Top of Extracted records

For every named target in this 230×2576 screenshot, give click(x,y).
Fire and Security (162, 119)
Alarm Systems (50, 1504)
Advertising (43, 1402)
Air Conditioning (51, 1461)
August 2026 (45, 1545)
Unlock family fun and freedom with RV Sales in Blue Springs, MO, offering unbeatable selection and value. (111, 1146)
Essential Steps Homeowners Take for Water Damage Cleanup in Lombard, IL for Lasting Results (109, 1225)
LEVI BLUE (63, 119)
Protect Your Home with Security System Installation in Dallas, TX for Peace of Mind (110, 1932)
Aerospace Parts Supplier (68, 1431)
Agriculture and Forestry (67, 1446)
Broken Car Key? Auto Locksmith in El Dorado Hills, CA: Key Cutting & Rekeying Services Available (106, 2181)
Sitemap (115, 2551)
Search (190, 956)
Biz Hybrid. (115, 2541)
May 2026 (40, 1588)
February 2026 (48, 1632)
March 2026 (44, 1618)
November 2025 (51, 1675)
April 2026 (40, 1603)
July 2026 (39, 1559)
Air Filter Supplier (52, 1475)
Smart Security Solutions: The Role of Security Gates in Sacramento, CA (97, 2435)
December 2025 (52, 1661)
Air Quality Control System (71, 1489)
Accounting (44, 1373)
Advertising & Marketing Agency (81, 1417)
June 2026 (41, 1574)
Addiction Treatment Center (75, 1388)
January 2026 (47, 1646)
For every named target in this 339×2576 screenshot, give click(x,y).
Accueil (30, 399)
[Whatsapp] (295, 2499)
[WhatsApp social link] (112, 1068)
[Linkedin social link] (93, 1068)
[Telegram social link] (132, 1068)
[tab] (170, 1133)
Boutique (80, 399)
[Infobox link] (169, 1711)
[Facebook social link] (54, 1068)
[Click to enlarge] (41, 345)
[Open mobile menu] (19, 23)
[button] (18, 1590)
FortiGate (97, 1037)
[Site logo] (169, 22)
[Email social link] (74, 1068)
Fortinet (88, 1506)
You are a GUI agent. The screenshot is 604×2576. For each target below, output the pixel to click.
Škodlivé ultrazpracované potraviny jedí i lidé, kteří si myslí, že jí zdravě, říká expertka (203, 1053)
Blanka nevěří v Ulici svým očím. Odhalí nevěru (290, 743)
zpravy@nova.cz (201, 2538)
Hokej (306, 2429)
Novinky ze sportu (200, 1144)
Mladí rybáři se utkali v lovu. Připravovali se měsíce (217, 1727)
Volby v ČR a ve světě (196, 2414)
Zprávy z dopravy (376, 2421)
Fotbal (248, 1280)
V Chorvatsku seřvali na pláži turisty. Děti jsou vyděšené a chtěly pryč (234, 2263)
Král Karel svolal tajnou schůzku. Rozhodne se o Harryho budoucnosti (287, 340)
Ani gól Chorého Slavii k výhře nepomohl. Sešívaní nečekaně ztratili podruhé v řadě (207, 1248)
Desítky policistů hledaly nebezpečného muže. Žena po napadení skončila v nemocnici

Bottom of Extracted records

Would you return all of the data exactly as given?

For every named target in this 230×2576 screenshot, give click(x,y).
Fire and Security (162, 119)
Alarm Systems (50, 1504)
Advertising (43, 1402)
Air Conditioning (51, 1461)
August 2026 (45, 1545)
Unlock family fun and freedom with RV Sales in Blue Springs, MO, offering unbeatable selection and value. (111, 1146)
Essential Steps Homeowners Take for Water Damage Cleanup in Lombard, IL for Lasting Results (109, 1225)
LEVI BLUE (63, 119)
Protect Your Home with Security System Installation in Dallas, TX for Peace of Mind (110, 1932)
Aerospace Parts Supplier (68, 1431)
Agriculture and Forestry (67, 1446)
Broken Car Key? Auto Locksmith in El Dorado Hills, CA: Key Cutting & Rekeying Services Available (106, 2181)
Sitemap (115, 2551)
Search (190, 956)
Biz Hybrid. (115, 2541)
May 2026 (40, 1588)
February 2026 (48, 1632)
March 2026 (44, 1618)
November 2025 (51, 1675)
April 2026 (40, 1603)
July 2026 (39, 1559)
Air Filter Supplier (52, 1475)
Smart Security Solutions: The Role of Security Gates in Sacramento, CA (97, 2435)
December 2025 (52, 1661)
Air Quality Control System (71, 1489)
Accounting (44, 1373)
Advertising & Marketing Agency (81, 1417)
June 2026 (41, 1574)
Addiction Treatment Center (75, 1388)
January 2026 (47, 1646)
For every named target in this 339×2576 screenshot, give click(x,y).
Accueil (30, 399)
[Whatsapp] (295, 2499)
[WhatsApp social link] (112, 1068)
[Linkedin social link] (93, 1068)
[Telegram social link] (132, 1068)
[tab] (170, 1133)
Boutique (80, 399)
[Infobox link] (169, 1711)
[Facebook social link] (54, 1068)
[Click to enlarge] (41, 345)
[Open mobile menu] (19, 23)
[button] (18, 1590)
FortiGate (97, 1037)
[Site logo] (169, 22)
[Email social link] (74, 1068)
Fortinet (88, 1506)
You are a GUI agent. The screenshot is 604×2576. For each target below, output the pixel to click.
Škodlivé ultrazpracované potraviny jedí i lidé, kteří si myslí, že jí zdravě, říká expertka (203, 1053)
Blanka nevěří v Ulici svým očím. Odhalí nevěru (290, 743)
zpravy@nova.cz (201, 2538)
Hokej (306, 2429)
Novinky ze sportu (200, 1144)
Mladí rybáři se utkali v lovu. Připravovali se měsíce (217, 1727)
Volby v ČR a ve světě (196, 2414)
Zprávy z dopravy (376, 2421)
Fotbal (248, 1280)
V Chorvatsku seřvali na pláži turisty. Děti jsou vyděšené a chtěly pryč (234, 2263)
Král Karel svolal tajnou schůzku. Rozhodne se o Harryho budoucnosti (287, 340)
Ani gól Chorého Slavii k výhře nepomohl. Sešívaní nečekaně ztratili podruhé v řadě (207, 1248)
Desítky policistů hledaly nebezpečného muže. Žena po napadení skončila v nemocnici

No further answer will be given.